Mr. Groff does more than just "work" with computers at his Web design firm, InfoDesign, in Geneva. His company, co-founded with Jacques Descombes, 33, gained its reputation for being among the first Web services firms when it put the Technical Library of Denmark on the Web (http://www.dtu.dk/dtv/) in 1992.

Most recently, InfoDesign prepared the worldwide launch of Citro‰n's new car, the Saxo, with a teaser site (http://citroen.ch/), with the main site opening with the unveiling of the car during the Geneva Motor Show this month.

Last fall, InfoDesign created the Internet Telecom Observer (http://telobs.com/), the first online daily to cover the telecommunications industry and the quadrennial Telecom convention held in Geneva in October. An interactive multimedia magazine, the Telecom Observer includes a roundup of Telecom '95 news, interviews combining text, sound and image, and original background pieces.

An independent team of print media, radio, TV and photojournalists, together with computer graphic artists, reported on the events and analyzed telecom developments. (Advertising Age is a media member of the Telecom Observer.)

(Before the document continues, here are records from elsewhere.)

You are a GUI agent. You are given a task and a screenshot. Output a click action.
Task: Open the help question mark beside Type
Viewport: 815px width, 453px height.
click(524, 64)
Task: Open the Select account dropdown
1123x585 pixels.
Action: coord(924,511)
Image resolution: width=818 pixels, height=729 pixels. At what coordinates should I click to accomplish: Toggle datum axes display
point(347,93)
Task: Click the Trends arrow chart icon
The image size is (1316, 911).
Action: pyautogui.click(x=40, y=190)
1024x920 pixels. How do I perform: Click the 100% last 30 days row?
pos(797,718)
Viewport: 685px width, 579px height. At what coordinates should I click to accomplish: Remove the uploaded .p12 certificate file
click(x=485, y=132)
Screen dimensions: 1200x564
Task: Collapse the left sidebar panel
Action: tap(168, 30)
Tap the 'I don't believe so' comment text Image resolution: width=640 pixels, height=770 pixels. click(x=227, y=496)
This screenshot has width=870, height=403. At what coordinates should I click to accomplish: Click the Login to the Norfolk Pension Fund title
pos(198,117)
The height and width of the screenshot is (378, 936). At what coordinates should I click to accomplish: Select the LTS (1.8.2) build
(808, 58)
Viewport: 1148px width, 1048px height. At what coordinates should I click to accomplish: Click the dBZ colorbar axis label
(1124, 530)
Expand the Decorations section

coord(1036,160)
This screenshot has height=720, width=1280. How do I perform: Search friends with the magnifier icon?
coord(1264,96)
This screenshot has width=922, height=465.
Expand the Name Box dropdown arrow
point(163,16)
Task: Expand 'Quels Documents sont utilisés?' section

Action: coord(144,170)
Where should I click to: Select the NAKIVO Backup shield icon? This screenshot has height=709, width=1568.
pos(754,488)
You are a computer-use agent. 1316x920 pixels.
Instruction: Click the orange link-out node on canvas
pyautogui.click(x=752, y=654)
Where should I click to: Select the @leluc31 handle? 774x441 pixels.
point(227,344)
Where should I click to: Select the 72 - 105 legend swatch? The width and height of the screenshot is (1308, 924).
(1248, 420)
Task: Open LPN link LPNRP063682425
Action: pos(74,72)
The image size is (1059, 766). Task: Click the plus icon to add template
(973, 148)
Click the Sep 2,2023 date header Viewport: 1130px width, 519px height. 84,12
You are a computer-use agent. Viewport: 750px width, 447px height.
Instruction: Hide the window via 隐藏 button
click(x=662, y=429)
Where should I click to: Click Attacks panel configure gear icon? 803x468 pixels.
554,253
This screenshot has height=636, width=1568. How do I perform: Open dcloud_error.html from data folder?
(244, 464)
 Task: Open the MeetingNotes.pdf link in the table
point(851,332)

For Mr. Groff, the Telecom Observer was a natural. Raised in Avignon, France, he attended the National Institute of Telecommunications in Paris, and then in 1991, in lieu of compulsory military service, he joined CERN, a European physics laboratory founded in 1954, "where 8,000 scientists from 19 member states smash atoms into little Big Bangs to unveil the secrets of matter."

It was at CERN that English scientist Tim Berners-Lee created the core Web technology and the first prototypes for the Web in 1990. He wanted to give people a simple and unified way to access information available from computers, no matter where and how it is stored.

Mr. Groff joined a year later. "Europe has a tradition of inventing great technology and letting America exploit it, like the Web," he said. "The U.S. has done a great job in popularizing the Web. If it was left to Europe, it would still be in the labs. The U.S. has a tradition of taking technology from the labs and industrializing it."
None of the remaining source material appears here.